Tuesday, April 8, 2014

Lent Day 35 - The Lesson of Lough Derg


I don't know any other place on earth that better exemplifies purgative suffering than Lough Derg. Otherwise known as St. Patrick's Purgatory, this Irish island was purportedly visited by St. Patrick in the 5th century. The saint came in order to spend a penitential retreat of forty days and forty nights. And from the Middle Ages to the present day, pilgrims have journeyed there, in imitation of Patrick, to do penance and to pray.

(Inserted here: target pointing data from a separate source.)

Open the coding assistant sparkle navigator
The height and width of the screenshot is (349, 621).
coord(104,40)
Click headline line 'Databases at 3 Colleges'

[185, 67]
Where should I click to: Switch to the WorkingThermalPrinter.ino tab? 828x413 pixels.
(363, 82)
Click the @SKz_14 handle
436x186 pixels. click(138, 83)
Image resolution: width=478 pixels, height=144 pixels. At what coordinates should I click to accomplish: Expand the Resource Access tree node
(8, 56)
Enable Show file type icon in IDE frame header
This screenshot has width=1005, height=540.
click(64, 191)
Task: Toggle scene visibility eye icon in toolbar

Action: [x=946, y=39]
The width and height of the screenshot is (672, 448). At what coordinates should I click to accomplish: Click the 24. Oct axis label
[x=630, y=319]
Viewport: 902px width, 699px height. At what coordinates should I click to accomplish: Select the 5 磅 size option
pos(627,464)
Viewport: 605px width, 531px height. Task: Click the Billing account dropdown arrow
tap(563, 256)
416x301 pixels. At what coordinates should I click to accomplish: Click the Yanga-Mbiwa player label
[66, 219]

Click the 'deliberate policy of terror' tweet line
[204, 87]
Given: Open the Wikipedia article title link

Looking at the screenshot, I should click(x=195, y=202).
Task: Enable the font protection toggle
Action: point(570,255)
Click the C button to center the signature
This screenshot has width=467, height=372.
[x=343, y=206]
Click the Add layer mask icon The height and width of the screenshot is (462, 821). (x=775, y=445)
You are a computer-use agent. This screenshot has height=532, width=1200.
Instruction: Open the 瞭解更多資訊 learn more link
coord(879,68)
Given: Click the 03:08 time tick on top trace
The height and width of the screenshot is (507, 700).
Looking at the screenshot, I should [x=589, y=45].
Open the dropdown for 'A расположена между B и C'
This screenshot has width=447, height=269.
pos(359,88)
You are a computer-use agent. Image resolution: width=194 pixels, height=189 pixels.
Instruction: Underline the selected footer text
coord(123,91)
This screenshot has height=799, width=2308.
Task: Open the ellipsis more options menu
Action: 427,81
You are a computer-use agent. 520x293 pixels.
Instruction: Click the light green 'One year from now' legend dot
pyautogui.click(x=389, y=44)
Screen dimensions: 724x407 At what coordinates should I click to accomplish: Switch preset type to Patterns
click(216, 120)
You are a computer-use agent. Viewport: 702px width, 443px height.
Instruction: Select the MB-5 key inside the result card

When the retreatants arrive, they are instructed immediately to take off their shoes and socks, and they endure the three day process barefoot, regardless of the weather. That first day, they fast (eating nothing but dry bread and a soup composed of hot water and pepper), and they move through a series of prayers and spiritual exercises. The first night, they are compelled to stay awake, fasting from sleep. If someone dozes off, his fellow pilgrims are expected to wake him up. The following day, they continue with their fast and their exercises, but they are allowed to sleep that night. The third day involves still more prayer and culminates with confession and Mass. After the liturgy, the pilgrims put their shoes back on and are ferried across to the mainland.

Those who come to Lough Derg take their spiritual lives with utter seriousness, and that is precisely why they are willing to endure hardship-even imposing it on themselves-in order to deepen their communion with God. They know that there are certain tendencies within their bodies and souls that are preventing the achievement of full friendship with God and therefore they seek, quite sensibly, to discipline themselves. John Henry Newman commented that the ascetical principle is basic to a healthy Christianity. He meant that Christians, at their best, understand that our sinful nature has to be chastised, disciplined, and rightly ordered. When the ascetical instinct disappears (as it has in much of Western Christianity), the spiritual life rapidly becomes superficial and attenuated, devolving into an easy "I'm okay and you're okay" attitude.

The whole point of the Christian life is to find joy, but the attainment of true joy comes, in a sinful world, at the cost of some suffering. That's why I, for one, am glad that a place like Lough Derg exists.  



"The whole point of the Christian life is to find joy, but the attainment of true joy comes, in a sinful world, at the cost of some suffering."